What to do: Please give the number of lines in the records below where the word "agent" occurs, and nothing else.

Record set:
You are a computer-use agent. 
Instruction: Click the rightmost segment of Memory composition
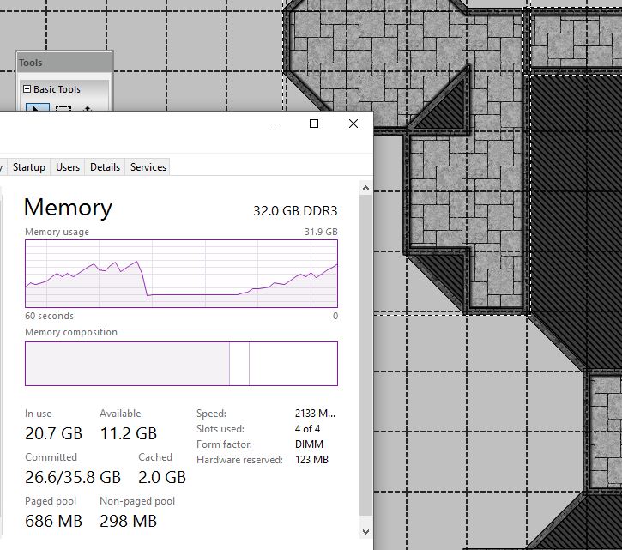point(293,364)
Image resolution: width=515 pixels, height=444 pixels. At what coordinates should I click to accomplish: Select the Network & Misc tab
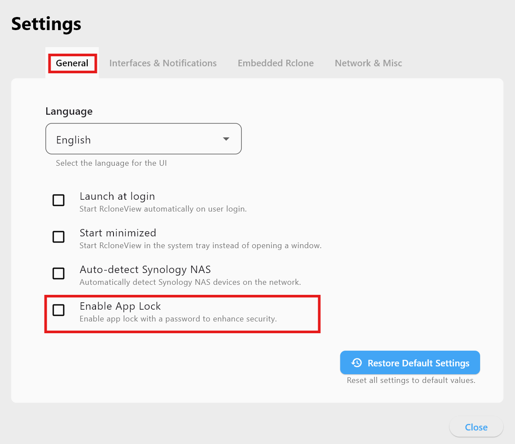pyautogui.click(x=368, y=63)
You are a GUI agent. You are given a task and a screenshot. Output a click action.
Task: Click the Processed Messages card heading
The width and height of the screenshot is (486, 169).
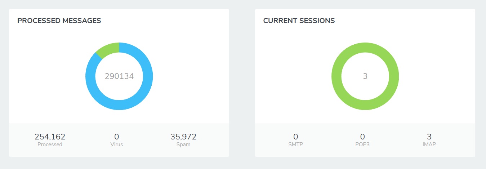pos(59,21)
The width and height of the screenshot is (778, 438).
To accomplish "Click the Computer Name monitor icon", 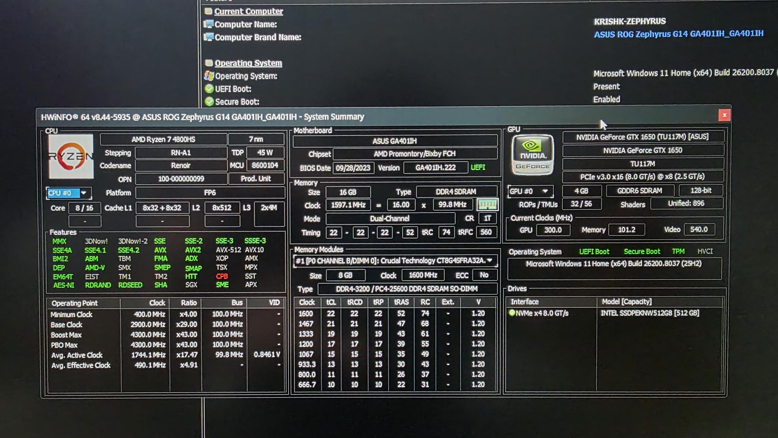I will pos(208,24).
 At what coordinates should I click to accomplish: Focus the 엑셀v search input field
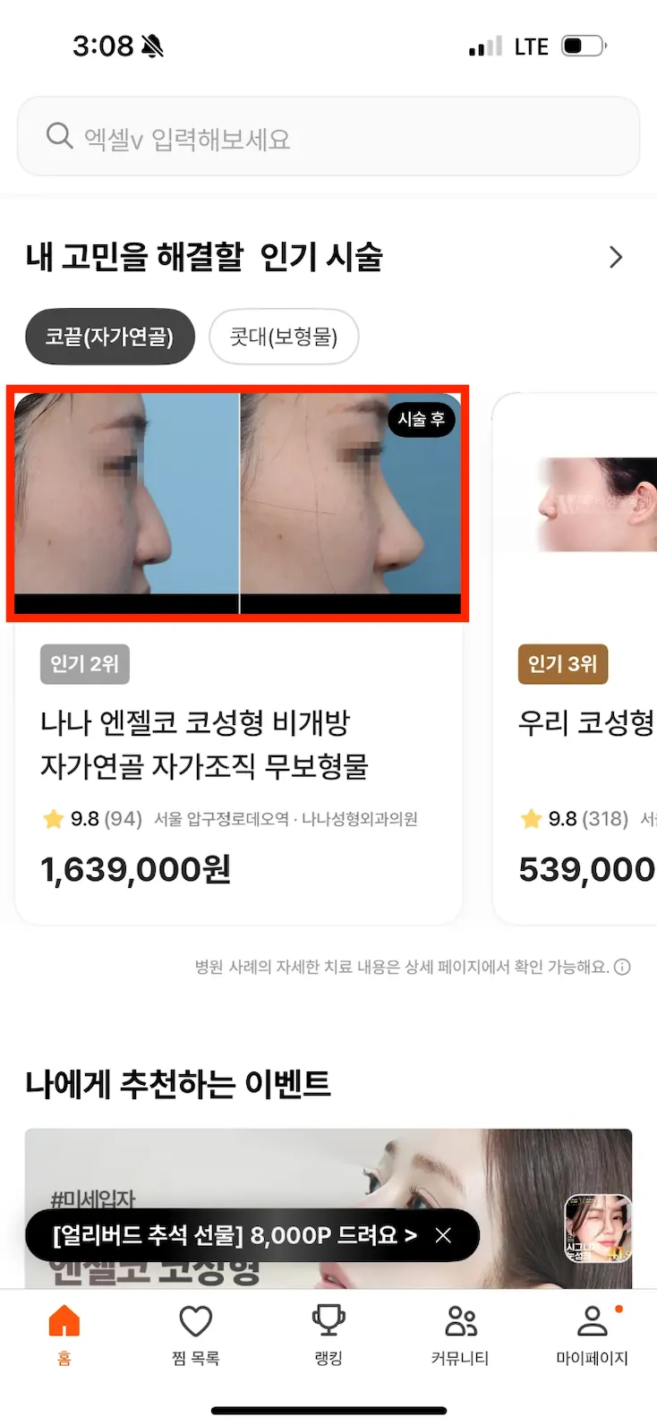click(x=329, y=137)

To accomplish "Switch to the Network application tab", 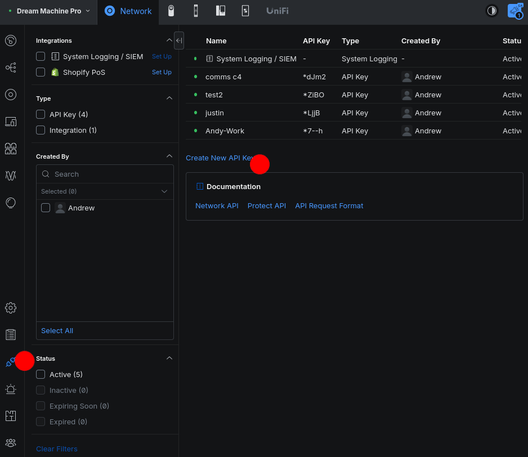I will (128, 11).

...

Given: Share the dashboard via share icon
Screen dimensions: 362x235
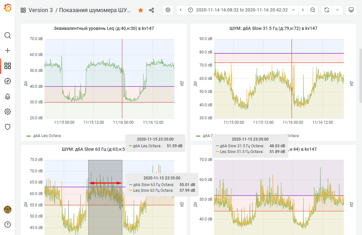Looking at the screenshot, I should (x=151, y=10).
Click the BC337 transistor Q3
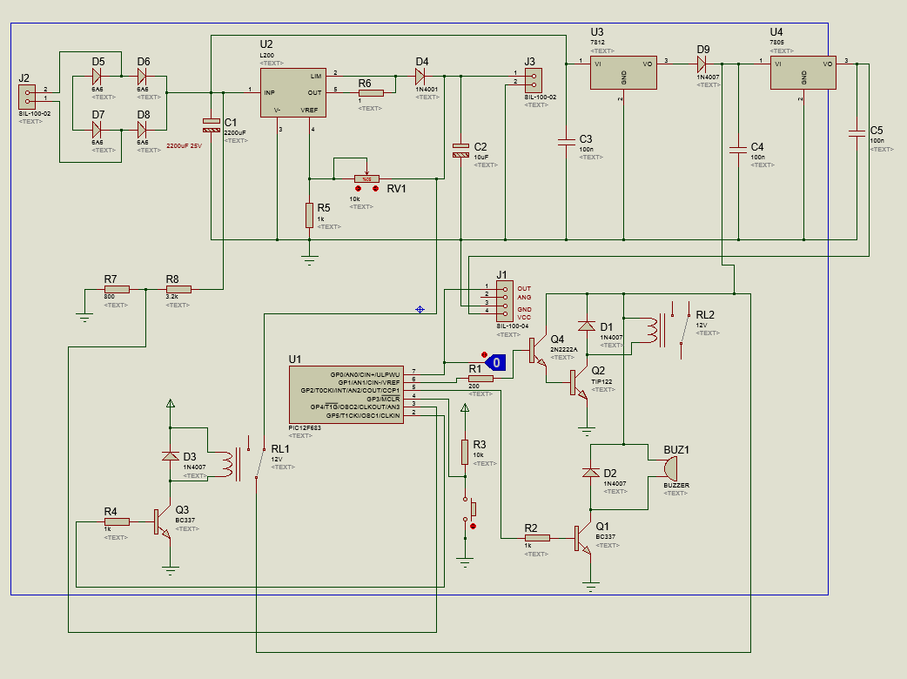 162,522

Result of the exercise: 2